Sony's legal reaction to the recent PlayStation 3 hackings has caught the attention of free speech activist David Touretzky, a professor at private US research university Carnegie Mellon.Touretzky
is hosting a mirror of the files George Hotz used to breach the console's security and run homebrew software on the university's website, claiming that Sony's actions is a restriction of free speech and free computing.
"Our friends at Sony are having another bad day: i.e., doing something breathtakingly stupid, presumably because they don't know any better," writes Touretzky of the legal action the company has taken. "Hotz's jailbreak allows PS3 owners to run the software of their choice on a machine they have legally purchased.
"Free speech (and free computing) rights exist only for those determined to exercise them," he adds. "Trying to suppress those rights in the Internet age is like spitting in the wind.
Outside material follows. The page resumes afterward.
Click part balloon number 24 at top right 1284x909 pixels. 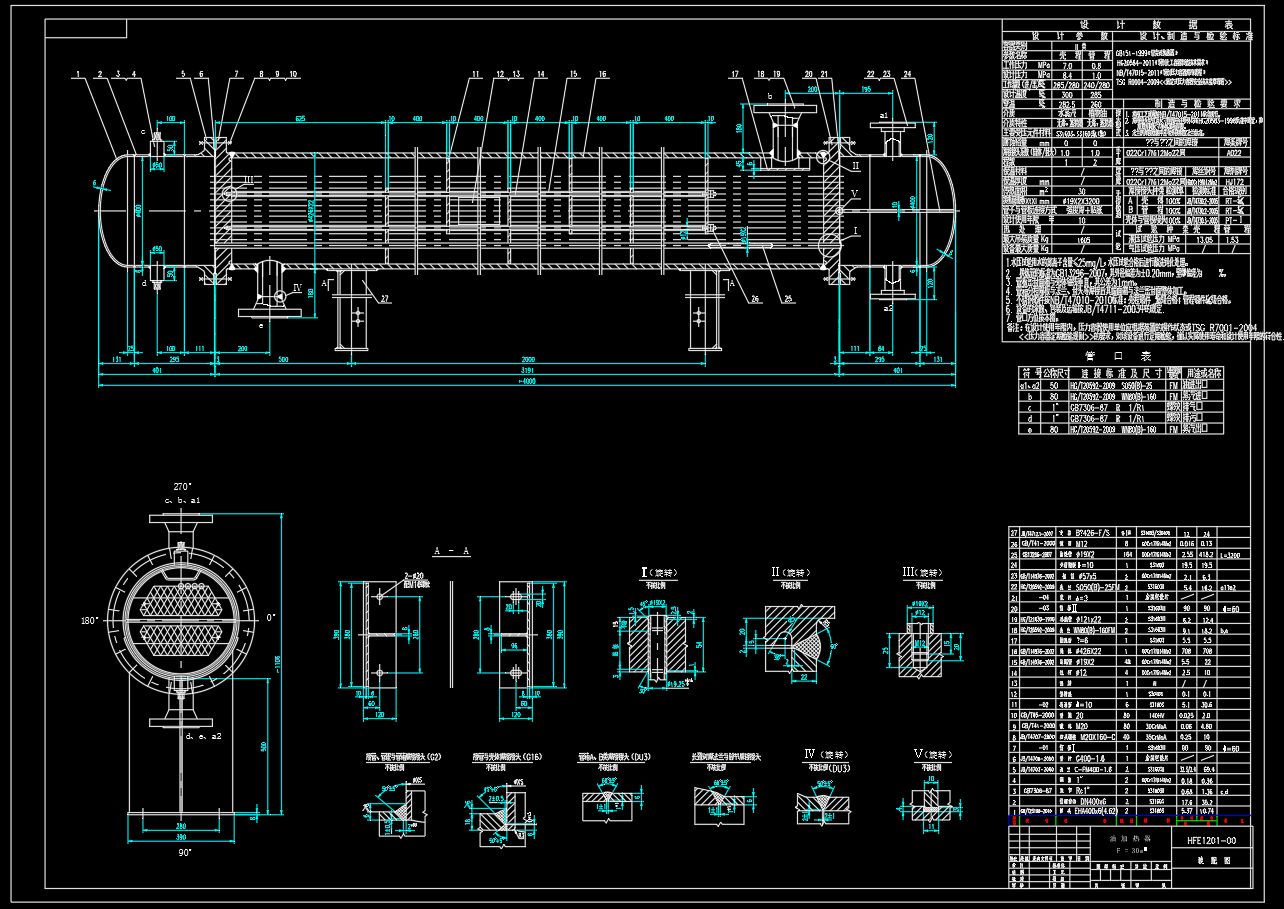[906, 74]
"We will help our friends at Sony understand this by mirroring the geohot jailbreak files at Carnegie Mellon." Touretzky also fires a shot over the bow of Sony's legal department by goading, "no doubt you're eager to [send] legal threats to me and my university... check out what happened the last time a large corporation tried to stop the mirroring of technical information here:
The Gallery of CSS Descramblers. Have you learned anything in ten years?"
It remains to be seen if Sony will add Touretzky and/or the university to its list of defendants, and whether the whole freedom of speech thing counts for a closed-system console. What do you think, readers?